- **Selected excerpt**
[Begin]

Summary Historical and Pro Forma Consolidated Financial and Other Data
- - page 9
21. In your response to our prior comments 64 and 67 related to pro
forma earnings per share you state that disclosures had been revised
pursuant to our comments. We note that the requested disclosures are
incomplete and accordingly reissue our prior comments.





Notes to Pro Forma Consolidated Financial Statements - page 36
22. We continue to await your presentation of pro forma financial
information based upon factually supportable adjustments as required
by Rule 11-02 of Regulation S-X.  We may have further comments.

23. We note your response to our prior comment 70. Please revise note
(3) to explain how you determined the amounts of each of the
adjustments directly attributable to the Real Estate Distribution that
are factually supportable and expected to have a continuing impact.
Explain why you expect to reduce employee compensation and benefits as
a result of the Real Estate Distribution.
24. We note your response to our prior comment 73 and the revised
disclosure on page 36. Supplementally explain to us how you determined
the "recharacterization of compensation in the form of equity
distributions to owners" in the amount of $1.6 million to be (i)
directly attributable to the transaction, (ii) expected to have a
continuing impact on your operating results, and (iii) factually
supportable.

Management`s Discussion and Analysis of Financial Condition and
Results of Operations
Investment Products - Mutual Funds - page 41
25. For each class of shares of the open-end funds, please revise to
separately disclose Rule 12b-1 distribution fee and shareholder
service fee percentages received by you and paid to third-party
selling agents.
26. We note that you make annual payments of 1% of Class C share
assets under management to third party selling agents. Given that
distribution fees are capped at 0.75% of assets under management,
describe the services that the third-party selling agents are
performing on a continuing basis that entitles them to participate in
the shareholder service fee.

Year Ended December 31, 2003 Compared to Year Ended December 31, 2002
Operating Expenses - page 52
27. We note your revised disclosures on page 52 that Class C shares do
not generate a distribution expense in the first year. Please revise
to explain how you account for the retained Rule 12b-1 fees and
upfront paid sales commissions in the first year.
28. Please revise to individually quantify and comprehensively discuss
the impact of growth of open-end fund assets under management and the
aging of Class C shares on the 183% increase in distribution expense.


Recently Issued Accounting Pronouncements - page 60
29. We note your revised disclosures and responses to our prior
comments 83-86.Your reliance on redemption rights to not consolidate
Calamos Multi-Strategy, L.P. prior to the amendment of the limited
partnership agreement in 2004does not appear to meet the "important
rights" criteria specified in paragraph 9 of SOP 78-9. Please revise
to specify the 2004 amendment date and consolidate the results of
Calamos Multi-Strategy, L.P. for all periods prior to this amendment
date, or advise us.

[End]

- **Data shown**
[Begin]

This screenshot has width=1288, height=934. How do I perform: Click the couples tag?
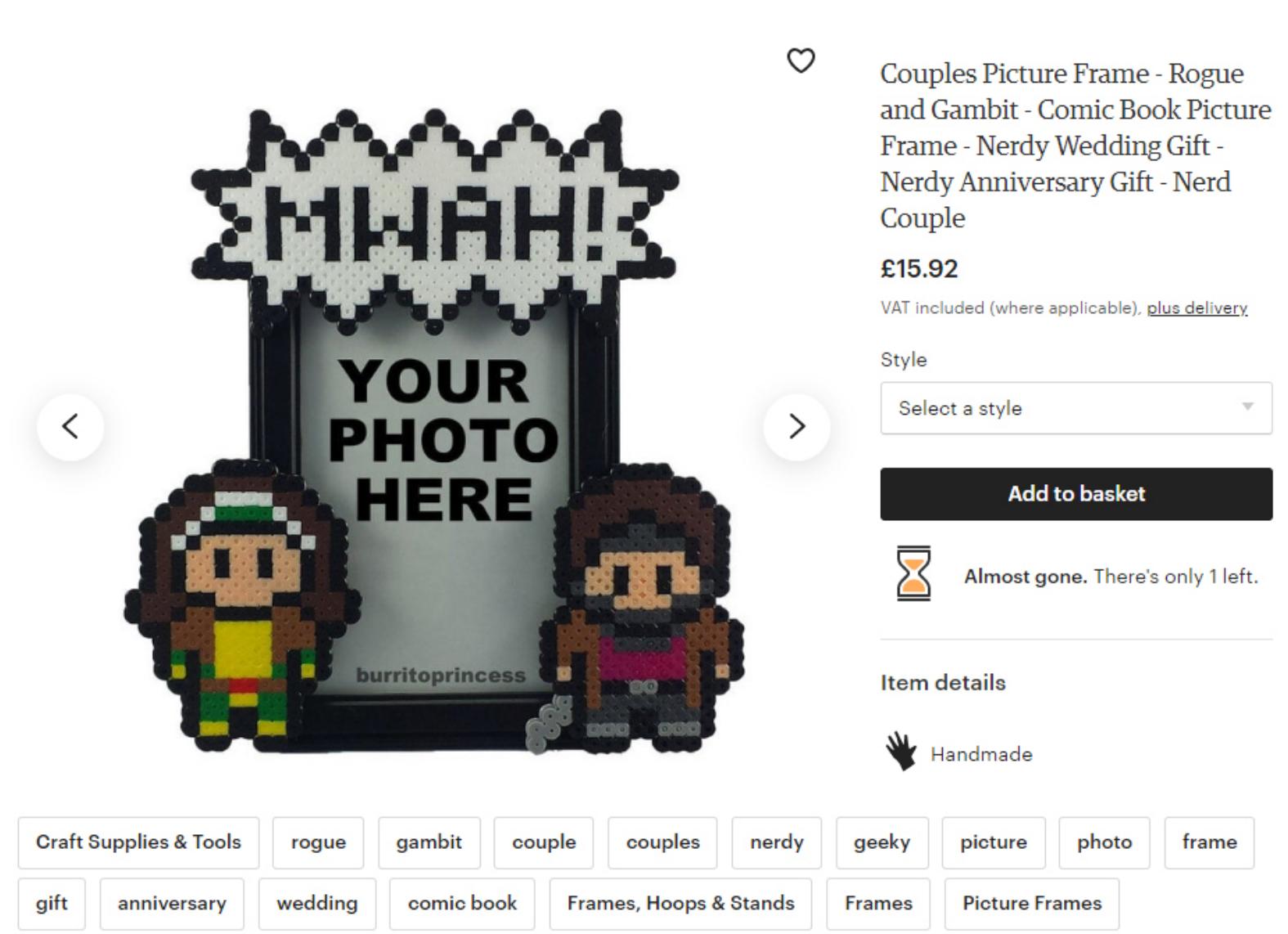(x=662, y=842)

[End]

- **Stated exercise 1**
In the comment letter excerpt, what annual payment do the fund's third-party selling agents receive on Class C shares?
- **Stated exercise 2**
From the comment letter excerpt, return the passage that begins with the words containing "28. Please revise" and ends with "in distribution expense.", copied verbatim.

- **Exercise answer 1**
They receive 1% of Class C share assets under management each year.

- **Exercise answer 2**
28. Please revise to individually quantify and comprehensively discuss
the impact of growth of open-end fund assets under management and the
aging of Class C shares on the 183% increase in distribution expense.